From my experience of blogs – it generally takes them 12 months to really hit their straps in terms of traffic. They need that long to establish a profile, get search engine ranking, build incoming links to them etc.
It’s little surprise then that they’ve seen growth in the last 12 months – I’m only surprised that it’s not been bigger as many blogs of a similar age that I’ve been involved in consulting with would expect 210% growth at a minimum.
The Raw Figures – Impressive?
My reading of the stats is that in December the top 10 newspapers blogs had 3.7 million visitors. That means on average these blogs had 370,000 visitors each – or 11935 visitors per day.
Now I know many ProBlogger readers would like 11935 visitors coming to their blogs each day – but keep in mind that these are the biggest newspapers in the US and that they’ve been blogging for over a year. Compare them to the biggest blogs going around and the figures are smaller than the 210% headline might indicate.

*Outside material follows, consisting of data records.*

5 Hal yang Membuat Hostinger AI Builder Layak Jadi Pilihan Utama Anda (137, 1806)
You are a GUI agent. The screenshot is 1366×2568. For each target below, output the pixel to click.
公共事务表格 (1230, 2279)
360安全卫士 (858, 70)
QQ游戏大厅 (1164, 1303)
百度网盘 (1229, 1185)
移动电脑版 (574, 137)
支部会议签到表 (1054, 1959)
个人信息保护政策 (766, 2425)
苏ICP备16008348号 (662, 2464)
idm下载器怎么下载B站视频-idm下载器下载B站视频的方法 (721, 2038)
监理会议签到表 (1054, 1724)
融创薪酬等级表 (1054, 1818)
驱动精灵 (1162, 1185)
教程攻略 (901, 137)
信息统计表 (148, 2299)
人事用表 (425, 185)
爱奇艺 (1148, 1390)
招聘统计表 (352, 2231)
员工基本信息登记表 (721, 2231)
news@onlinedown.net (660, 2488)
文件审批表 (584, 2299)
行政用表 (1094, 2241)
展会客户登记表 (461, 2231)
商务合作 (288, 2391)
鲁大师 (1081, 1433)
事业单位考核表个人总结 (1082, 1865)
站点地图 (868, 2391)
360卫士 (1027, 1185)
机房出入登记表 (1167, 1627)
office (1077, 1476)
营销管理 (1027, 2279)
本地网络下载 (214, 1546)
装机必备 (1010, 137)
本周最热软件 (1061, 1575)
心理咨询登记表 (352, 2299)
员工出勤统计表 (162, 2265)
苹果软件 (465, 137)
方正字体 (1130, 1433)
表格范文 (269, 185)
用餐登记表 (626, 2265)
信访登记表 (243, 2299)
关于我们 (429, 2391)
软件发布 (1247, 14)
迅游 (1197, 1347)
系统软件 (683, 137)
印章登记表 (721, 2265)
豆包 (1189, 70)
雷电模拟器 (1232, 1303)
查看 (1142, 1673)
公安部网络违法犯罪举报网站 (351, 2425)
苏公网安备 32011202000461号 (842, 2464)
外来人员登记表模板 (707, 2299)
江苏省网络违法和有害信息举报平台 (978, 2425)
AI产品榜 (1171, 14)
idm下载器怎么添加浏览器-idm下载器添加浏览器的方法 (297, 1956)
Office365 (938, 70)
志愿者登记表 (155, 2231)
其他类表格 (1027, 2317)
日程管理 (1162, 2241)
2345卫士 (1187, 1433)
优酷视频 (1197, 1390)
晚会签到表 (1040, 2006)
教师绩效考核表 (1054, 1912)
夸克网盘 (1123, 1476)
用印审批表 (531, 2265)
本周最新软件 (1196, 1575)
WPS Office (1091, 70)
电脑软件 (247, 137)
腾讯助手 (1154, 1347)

I’m also surprised that the numbers not bigger because the domains that many of these blogs are hosted on should generate some serious Google Juice for the blogs concerned. I know if I were to start up a blog on some of my established domains that they’d do pretty well in search engines fairly quickly.
Perhaps I’ve misread the study or am being overly cynical – but I’m a little less than impressed than some seem to be.
Don’t get me wrong - I think it’s great that such studies are done and I’m all in favor of mainstream media experimenting with blogging – I also think it’s great that they are seeing some success – but perhaps it’s not the headline news that some are reporting it as.